Using Herbs to Help Your Lungs
To be honest, almost every chronic marijuana smoker I know is hacking and coughing pretty often. The UCSF study points out the obvious: if you smoke too much or too often, you will damage your lungs.
I’ve learned to use an ancient but highly-effective medical system from India, called Ayurveda, to keep my lungs clean and healthy.
There are Ayurvedic herbs known to cleanse the lungs, and you can actually add a couple of them into your bowl to smoke along with your marijuana. These are calamus, and gotu kola.
You can also get a prepared Ayurvedic formula in pill form that contains the right combination of Indian herbs for lung cleansing and rejuvenation.
Ayurveda also recommends a nasally-applied herbal oil called a nasya.

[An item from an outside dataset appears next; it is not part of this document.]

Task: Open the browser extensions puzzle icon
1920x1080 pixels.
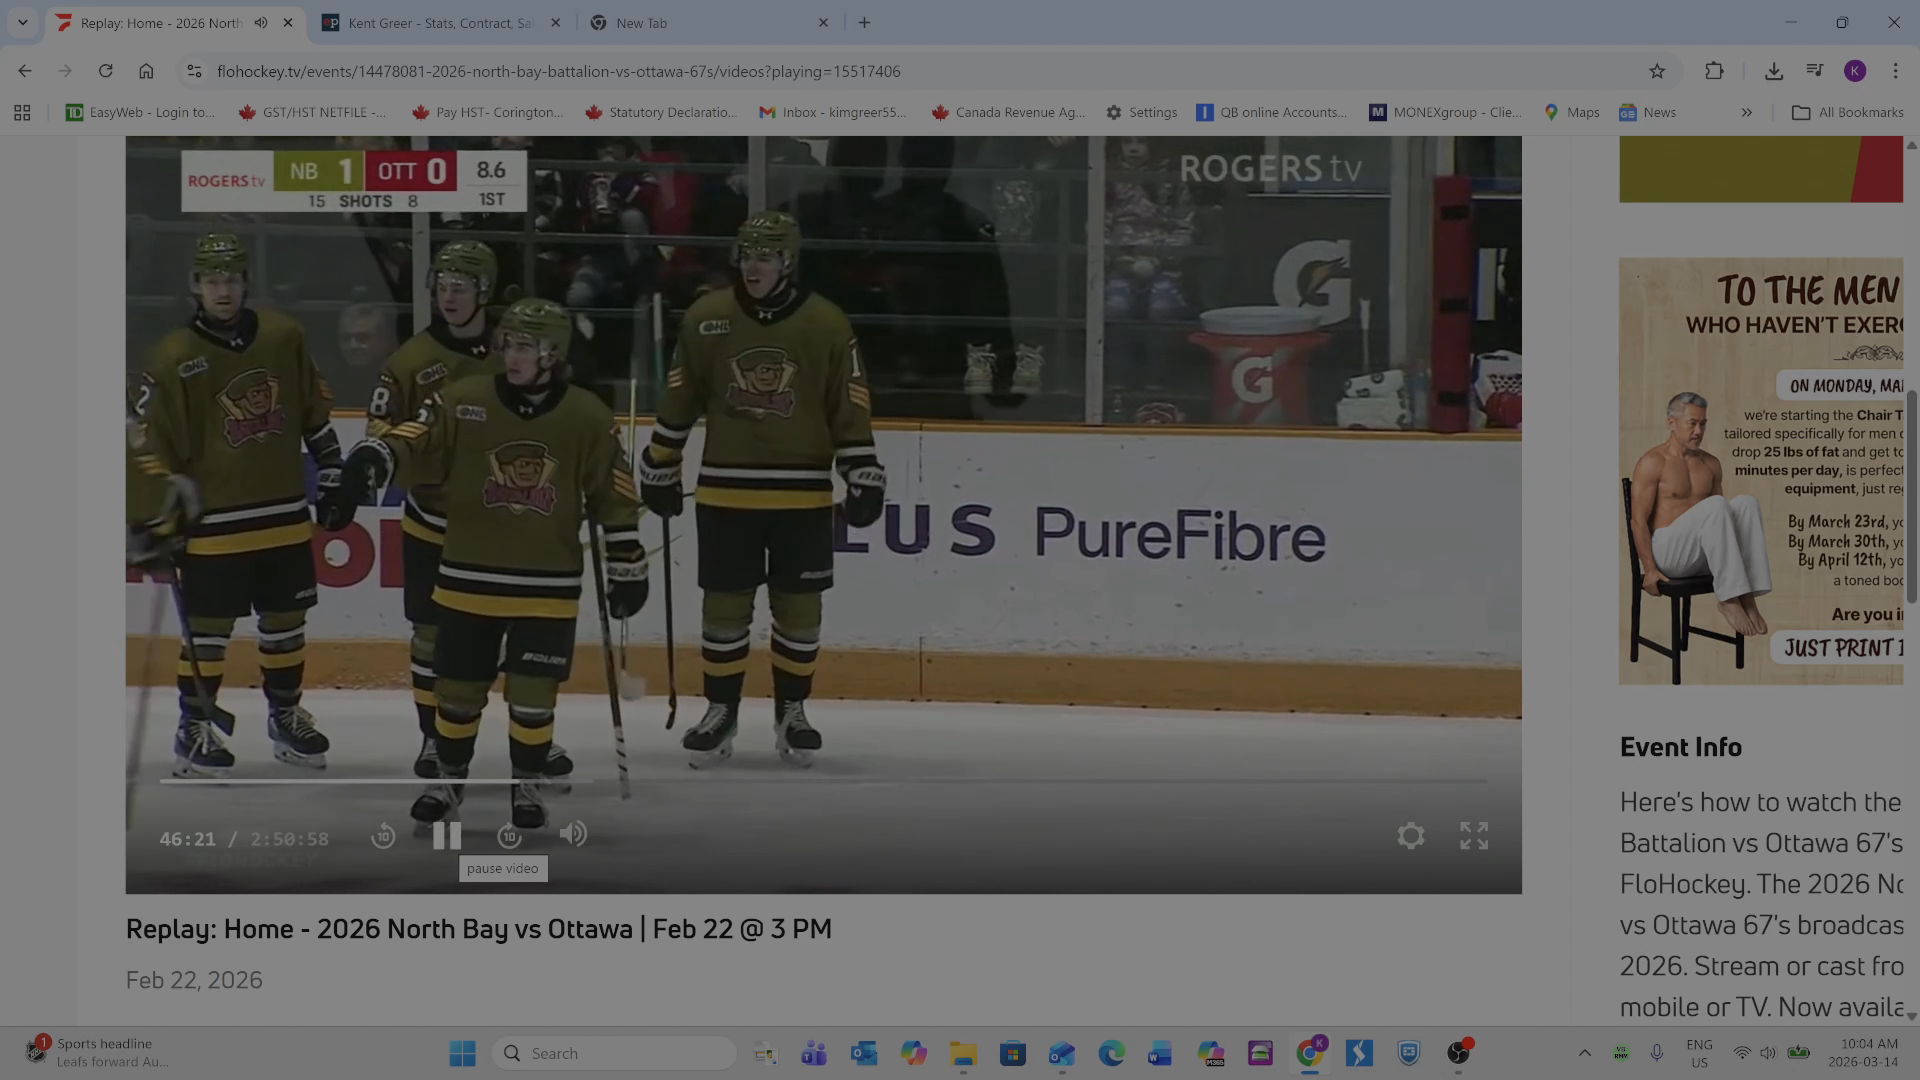Action: 1715,71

You use an eye dropper to put this oil-herb blend into your nostrils and then inhale it up into your sinuses.
A side benefit of using Ayurvedic herbs is that they create extra energy, boost the immune system, and stimulate the mind.
Anti-marijuana people love to criticize marijuana by claiming no medicine should be smoked. But the smoking of plant materials for medical purposes has a history of success going back thousands of years.
And as modern science proves that marijuana inhalation in moderate amounts actually improves lung function, and is certainly less harmful than smoking cigarettes, we’re reminded that marijuana’s opponents don’t have facts on their side.
You help yourself by not holding your hits too long, using bubblehash, honey oil or vaporizers, avoiding cigarettes, and respecting your lungs enough not to damage them.